Basic Stats Cheatsheet
Variance
- Youtube Video
- Determines how far is each data point from the mean.
- If most points were closer to the mean it means the variances is lower
Standard Deviation
- Is the positive square root of the variance
- $σ =\sqrt\frac{\sum(x −x_{mean})^2}{n}$
Covariance
- Youtube video
- Used to analyze linear relationships between 2 variables. How do these behave as pairs?
- A positive value indicates a direct increasing linear relationship. If one goes up the other goes up
- A negative value indicates an inverse relationship. If one goes up the other goes down.
- Difference between Covariance and Correlation
- Covariance determines the type of association not the strength.
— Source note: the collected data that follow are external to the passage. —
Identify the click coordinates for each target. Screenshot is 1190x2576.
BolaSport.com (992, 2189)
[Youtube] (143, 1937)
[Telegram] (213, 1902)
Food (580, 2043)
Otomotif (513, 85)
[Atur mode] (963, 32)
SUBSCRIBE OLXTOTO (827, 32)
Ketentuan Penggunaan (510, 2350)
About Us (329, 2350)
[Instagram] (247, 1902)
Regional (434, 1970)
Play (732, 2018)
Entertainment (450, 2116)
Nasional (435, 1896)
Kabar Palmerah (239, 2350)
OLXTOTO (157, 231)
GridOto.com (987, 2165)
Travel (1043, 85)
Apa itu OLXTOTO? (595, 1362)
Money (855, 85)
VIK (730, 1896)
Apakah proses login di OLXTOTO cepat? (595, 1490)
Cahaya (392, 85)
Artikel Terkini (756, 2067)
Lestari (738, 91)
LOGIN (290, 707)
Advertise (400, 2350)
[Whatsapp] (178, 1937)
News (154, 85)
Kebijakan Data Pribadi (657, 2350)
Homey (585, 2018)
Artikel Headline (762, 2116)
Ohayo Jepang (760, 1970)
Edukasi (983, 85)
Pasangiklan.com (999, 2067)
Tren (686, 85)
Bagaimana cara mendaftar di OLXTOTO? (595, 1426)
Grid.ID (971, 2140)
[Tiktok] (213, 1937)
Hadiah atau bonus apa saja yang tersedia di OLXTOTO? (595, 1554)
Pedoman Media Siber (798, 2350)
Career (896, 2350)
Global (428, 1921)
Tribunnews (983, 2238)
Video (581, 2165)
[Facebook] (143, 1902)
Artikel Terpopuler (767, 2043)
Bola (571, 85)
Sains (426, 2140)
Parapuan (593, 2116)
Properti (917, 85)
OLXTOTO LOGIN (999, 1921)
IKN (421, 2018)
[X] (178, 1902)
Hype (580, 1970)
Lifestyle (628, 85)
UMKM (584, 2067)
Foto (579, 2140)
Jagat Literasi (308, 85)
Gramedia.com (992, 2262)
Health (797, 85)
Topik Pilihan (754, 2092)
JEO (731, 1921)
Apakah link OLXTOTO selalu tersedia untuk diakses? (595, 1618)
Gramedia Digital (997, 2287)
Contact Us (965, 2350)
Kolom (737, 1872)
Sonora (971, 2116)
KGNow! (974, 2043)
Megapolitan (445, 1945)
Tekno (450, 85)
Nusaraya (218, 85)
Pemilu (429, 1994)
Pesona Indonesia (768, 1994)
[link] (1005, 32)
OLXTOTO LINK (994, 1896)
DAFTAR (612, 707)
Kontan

It only speaks the direction of the direction. The correlation talks about the strength of the relationship
Sample Covariance
\[\frac{\sum(x −x`)(y −y`)}{(n-1)}\]Slope of a line m is essentially covariance because b in y = mx + b
\[m = \frac{\sum(x −x_{mean})(y −y_{mean})}{n −1}\]
Correlation
- Correlation is always between -1 and 1
- Correlation is standardized thus comparable.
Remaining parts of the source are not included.